Cementerio modernista

Sorpréndete: cada vez que mires, descubrirás algo nuevo.

El cementerio de Lloret de Mar pertenece a la Ruta Europea de Cementerios y está declarado como Bien de Interés Cultural. Es uno de los principales ejemplos de arte fúnebre del s. XIX de Cataluña y conserva una importante huella indiana.

El cementerio modernista de Lloret de Mar se construyó con el impulso y mecenazgo de las numerosas familias indianas de la población que deseaban mostrar su opulencia a través la construcción de panteones encargados a reconocidos arquitectos y escultores, como Josep Puig i Cadafalch, Antoni M. Gallissà Soqué, Vicenç Artigas Albertí, Bonaventura Conill Montobbio, Ismael Smith o Eusebi Arnau.

Durante el recorrido podrás disfrutar de estas auténticas joyas del arte modernista con infinidad de detalles asociados a la simbología fúnebre. Sorpréndete: cada vez que mires, descubrirás algo nuevo.

La primera piedra del cementerio se colocó en 1896 después de que fuera necesaria la construcción de un nuevo cementerio debido al aumento de la población en Lloret de Mar.

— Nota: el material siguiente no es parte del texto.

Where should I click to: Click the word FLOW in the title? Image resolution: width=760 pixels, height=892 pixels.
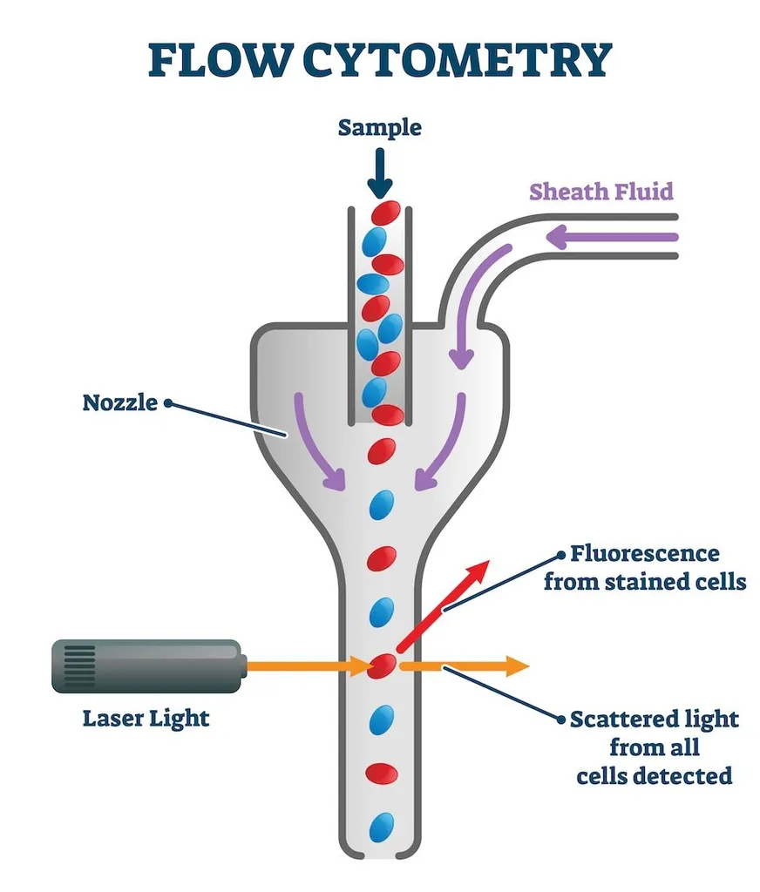click(217, 60)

Su ubicación fue muy discutida, ya que la Iglesia se opuso a construir un cementerio a las afueras del pueblo. Hoy el cementerio ha quedado integrado en la ciudad, pero antiguamente se encontraba a una distancia considerable del núcleo habitado.

Aun así, la construcción siguió su curso, ayudada por las inversiones de algunos indianos que compraron grandes parcelas en el cementerio para construir su propio panteón.

El cementerio se inauguró en 1901. Está inspirado en un pequeño pueblo para los difuntos, con sus calles y panteones a modo de casas.